O ile wiem, nie ma wśród nas żadnego płodu w ciele matki (jeśli jest, proszę rączka do góry). Nie mówimy o tym, co potrafi zrozumieć ani płód, ani Bóg, ani żaba. Mówimy konkretnie o tym, co możemy zrozumieć _m_y, a rozpoznając na postawie tego, na czym polega rozumienie, uogólniamy rzecz następnie na warunki konieczne, które muszą być spełnione do tego, by myśleć i dyskutować.

Pelikan napisał:
matka i płód jednocześnie istnieją i nie istnieją, bo matka nie istnieje dla płodu, a płód dla matki.

Nie. Skoro to jest niejasne, przeczytaj proszę część dla Semele, powyżej. Matka może sensownie mówić o istnieniu płodu. Płód raczej nie jest w stanie niczego mówić, lecz to jest bez znaczenia, gdyż z płodem się raczej nie dyskutuje.

Pelikan napisał:
dla dziecka nawet dziecko nie istnieje, bo nie ma samoświadomości

A skąd ci przyszło na myśl, że dziecko nie ma samoświadomości?

Pelikan napisał:
zakładasz, że to, czy coś ma lub może mieć na nas wpływ jest uzależnione od tego, czy jesteśmy tego świadomi.

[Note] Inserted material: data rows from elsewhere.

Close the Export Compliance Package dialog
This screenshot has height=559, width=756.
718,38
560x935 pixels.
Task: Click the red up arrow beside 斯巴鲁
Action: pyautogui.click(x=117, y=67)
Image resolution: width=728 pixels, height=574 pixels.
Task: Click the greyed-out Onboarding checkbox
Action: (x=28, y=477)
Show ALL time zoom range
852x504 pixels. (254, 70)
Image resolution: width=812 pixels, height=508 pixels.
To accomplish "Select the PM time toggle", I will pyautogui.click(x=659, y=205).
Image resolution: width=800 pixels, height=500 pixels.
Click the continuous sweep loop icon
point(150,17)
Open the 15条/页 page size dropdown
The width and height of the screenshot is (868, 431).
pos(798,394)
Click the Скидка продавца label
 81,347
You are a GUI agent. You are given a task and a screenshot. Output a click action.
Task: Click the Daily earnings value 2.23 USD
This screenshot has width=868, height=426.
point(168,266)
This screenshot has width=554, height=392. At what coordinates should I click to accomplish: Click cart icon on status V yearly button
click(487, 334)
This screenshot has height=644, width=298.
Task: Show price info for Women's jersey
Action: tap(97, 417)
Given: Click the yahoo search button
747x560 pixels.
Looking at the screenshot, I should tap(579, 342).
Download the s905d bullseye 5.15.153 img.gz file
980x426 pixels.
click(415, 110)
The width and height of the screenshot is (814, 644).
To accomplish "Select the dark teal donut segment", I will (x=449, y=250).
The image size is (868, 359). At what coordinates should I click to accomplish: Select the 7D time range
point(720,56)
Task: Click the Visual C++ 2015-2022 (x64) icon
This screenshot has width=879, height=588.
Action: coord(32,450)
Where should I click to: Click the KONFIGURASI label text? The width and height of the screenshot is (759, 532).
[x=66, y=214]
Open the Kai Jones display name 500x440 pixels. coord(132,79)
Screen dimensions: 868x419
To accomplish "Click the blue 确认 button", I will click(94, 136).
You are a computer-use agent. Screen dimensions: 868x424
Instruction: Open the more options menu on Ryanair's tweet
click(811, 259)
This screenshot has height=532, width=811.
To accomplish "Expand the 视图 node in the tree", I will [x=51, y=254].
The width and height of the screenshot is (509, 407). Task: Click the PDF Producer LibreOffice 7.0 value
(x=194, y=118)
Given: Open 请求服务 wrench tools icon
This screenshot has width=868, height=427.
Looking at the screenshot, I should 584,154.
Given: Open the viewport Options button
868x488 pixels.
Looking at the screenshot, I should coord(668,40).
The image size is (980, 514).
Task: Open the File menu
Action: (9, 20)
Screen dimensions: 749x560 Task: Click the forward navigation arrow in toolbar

A skąd to z kolei do głowy ci przyszło?

wuj napisał:
To zaś z kolei oznacza, że jako realne można traktować wyłącznie to, co znamy lub możemy znać z własnego doświadczenia. A ponieważ przy każdym naszym doświadczeniu jesteśmy z konieczności obecni (czyli jest przy tym obecna przynajmniej jedna osoba), to w ostateczności wynika z tego, że za realne (ani za zrozumiałe) nie da się w żaden poważny sposób uznać czegoś, co miałoby poprzedzać w ciągu przyczynowym wszystkie kiedykolwiek istniejące osoby, lub co miałoby pozostać gdyby wszystkie osoby przestały istnieć. Wszystko, co poza nami samymi jest realne i zrozumiałe, jest opisem naszych doświadczeń za pomocą naszych doświadczeń, a każdy taki opis ma jedno wspólne z wszystkimi innymi: jakąś osobę, jakiś podmiot doświadczający jako osoba. Innych doświadczeń nie mamy, wobec tego ich nie znamy i wobec tego nie możemy o nich mówić.
Pelikan napisał:
Czyli towarzyski.pelikan nie może jako realnego uznać aktu seksualnego, wskutek którego została spłodzona, całego okresu prenatalnego, niemowlęctwa gdzieś do ok. 4 roku życia, kiedy to dopiero zaczęła być obecna (samoświadoma) w swoim doświadczeniu, a więc zaistniała jako osoba. Nie może jako realnej uznać II wojny światowej i wszystkiego co poprzedza akt wyłonienia się u niej "JA". Jeśli Pelikan umrze i nie trafi do żadnego nieba, to realny świat przestanie istnieć razem z Pelikanem, bo zniknie jedyna osoba, która ten świat podtrzymywała przy istnieniu. Bo przecież nie mogę uznać za realne inne osoby, skoro ich nie postrzegam. Z własnego doświadczenia postrzegam innych ludzi jako ciała takie same jak kamienie, istnieją tylko dlatego, że ich postrzegam.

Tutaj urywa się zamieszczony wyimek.